§ **INPUT MATERIAL**
=== Begin Enclosure ===

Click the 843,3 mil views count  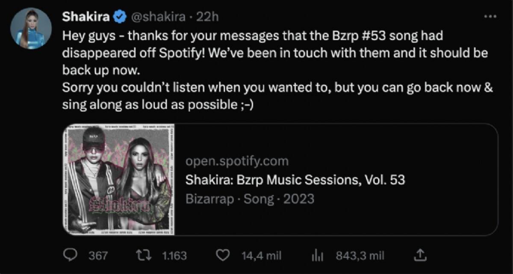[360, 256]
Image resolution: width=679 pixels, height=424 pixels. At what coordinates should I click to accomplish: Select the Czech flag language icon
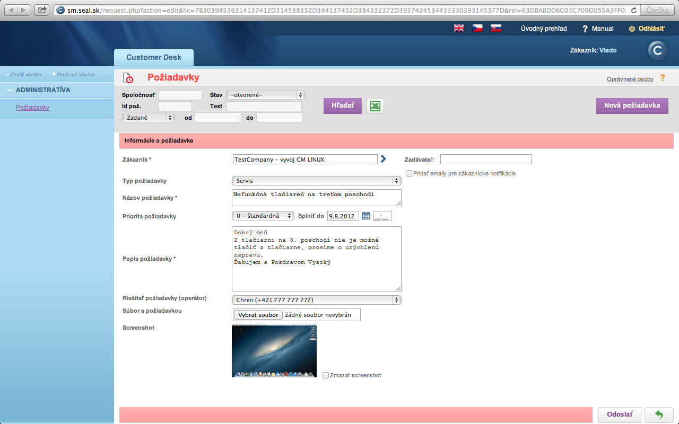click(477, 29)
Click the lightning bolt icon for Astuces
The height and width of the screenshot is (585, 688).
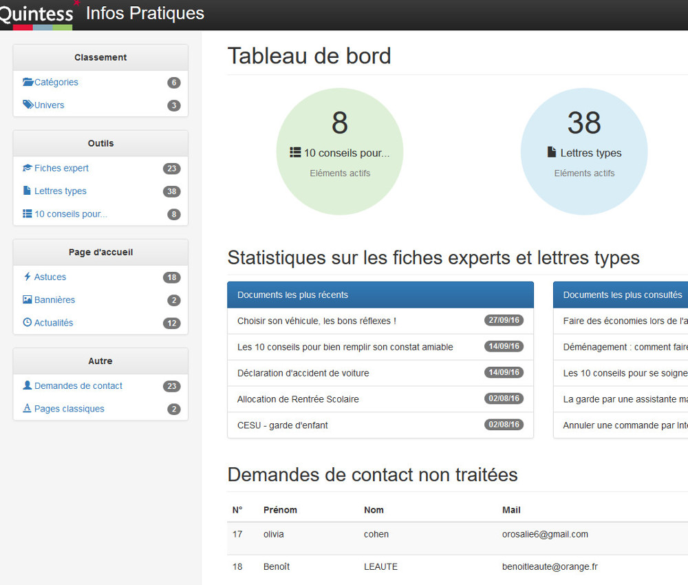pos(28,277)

=== End Enclosure ===
=== Begin Enclosure ===

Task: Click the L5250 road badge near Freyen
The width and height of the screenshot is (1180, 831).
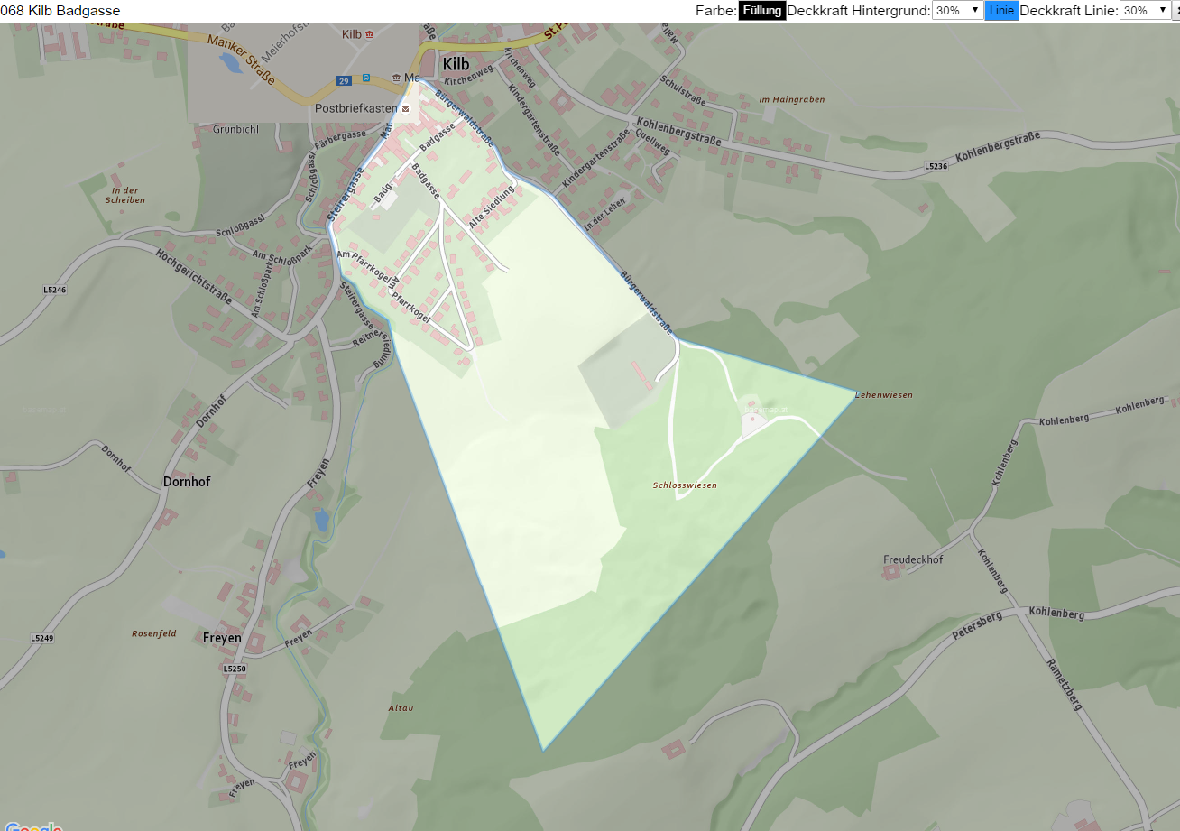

=== End Enclosure ===
=== Begin Enclosure ===

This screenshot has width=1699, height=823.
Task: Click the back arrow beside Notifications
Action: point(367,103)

=== End Enclosure ===

§ **PROBLEM TO WORK ON**
Would you copy, unchanged, the stretch of the records above that begins at the line containing "Task: Click the L5250 road badge near Freyen" and ends at the line containing "The width and", and only that?

§ **RESPONSE FOR THIS EXERCISE**
Task: Click the L5250 road badge near Freyen
The width and height of the screenshot is (1180, 831).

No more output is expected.